Economic, social, and environmental sustainability are important targets in transportation development sectors in countries. This research aims to evaluate the sustainability performance of road transportation systems in OECD countries by using an integrated MCDM method. The entropy approach is applied to obtain the weights of the criteria used to evaluate sustainability. This research reveals that fuel consumption is the most significant transport sustainability with the highest weight value. Road accidents and air pollution emissions obtain the second and third places, respectively. Previous studies have also presented that fuel consumption greatly influences the sustainability performance of transportation systems [64,67]. According to the CoCoSo approach, the top three countries’ sustainability performance are Japan, Germany, and France. These are countries with developed infrastructure and transportation services. Findings also indicate that Iceland, the United States, and Latvia are ranked last. The findings are novel and might be interesting to both scholars and policyholders dealing with the development of the national road transportation systems.

6. Conclusions

The road haulage solutions are also very flexible, with the ability to connect domestically and overseas. Road transportation promises a greener, more efficient, and safer future through advanced technology. The multi-criteria decision-making (MCDM) model proposed in this research can help stakeholders comprehend the present status of transportation systems and plan the sustainability strategies in the future. Four major indicators and 12 criteria related to road transportation sustainability are identified for a comprehensive evaluation. The integrated entropy–CoCoSo methods are applied to measure the sustainability performance of OECD countries as a real-life case study. In this approach of the analysis, we initially identify transport sustainability indicator system based on four sustainability categories (system effectiveness and economic, social and environmental sustainability). Then, the weight of the sustainability criteria is computed by using the entropy method. The sustainable performance of the road transportation system in 28 OECD countries is obtained by the CoCoSo methods. Finally, the sensitivity analyses are conducted based on the comparison of the final performance score derived for different coefficient values.

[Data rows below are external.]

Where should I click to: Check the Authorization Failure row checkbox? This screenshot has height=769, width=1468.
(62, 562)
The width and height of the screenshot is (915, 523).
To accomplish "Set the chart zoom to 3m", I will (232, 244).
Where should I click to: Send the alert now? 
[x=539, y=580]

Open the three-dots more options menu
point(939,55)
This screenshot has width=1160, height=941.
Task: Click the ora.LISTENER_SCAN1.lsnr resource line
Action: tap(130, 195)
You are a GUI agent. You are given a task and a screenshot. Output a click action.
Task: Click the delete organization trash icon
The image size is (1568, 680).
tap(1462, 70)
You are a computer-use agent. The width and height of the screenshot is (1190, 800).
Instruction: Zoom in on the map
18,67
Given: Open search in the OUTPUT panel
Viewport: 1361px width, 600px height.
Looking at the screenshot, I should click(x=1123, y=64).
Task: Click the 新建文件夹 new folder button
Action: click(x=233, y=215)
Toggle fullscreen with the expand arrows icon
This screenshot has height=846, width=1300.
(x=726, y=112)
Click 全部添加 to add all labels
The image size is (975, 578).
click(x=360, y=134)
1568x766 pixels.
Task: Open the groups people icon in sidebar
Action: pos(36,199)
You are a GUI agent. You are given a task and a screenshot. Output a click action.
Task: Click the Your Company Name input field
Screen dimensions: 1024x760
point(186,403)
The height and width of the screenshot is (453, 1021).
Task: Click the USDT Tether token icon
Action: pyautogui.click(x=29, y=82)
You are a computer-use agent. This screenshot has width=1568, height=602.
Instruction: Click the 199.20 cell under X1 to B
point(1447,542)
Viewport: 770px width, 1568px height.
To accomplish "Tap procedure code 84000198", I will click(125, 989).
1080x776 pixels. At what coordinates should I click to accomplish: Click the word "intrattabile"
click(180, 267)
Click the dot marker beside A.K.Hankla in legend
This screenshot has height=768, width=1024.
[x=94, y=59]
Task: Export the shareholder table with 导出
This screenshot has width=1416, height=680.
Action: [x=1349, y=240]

In the future studies, several important aspects deserve more studies. For example, the proposed model for sustainable transportation systems evaluation can be extended beyond 12 criteria. Future studies can apply various methods in assessing sustainability performance and compare the results in this study, such as WASPAS, DEMATEL, and VIKOR, to name a few, under uncertain decision-making processes using gray theory or fuzzy systems. Future studies should combine the objective and subject weighting methods to obtain the knowledge and vision of experts. Moreover, we will try to apply and improve the proposed model to other similar industries.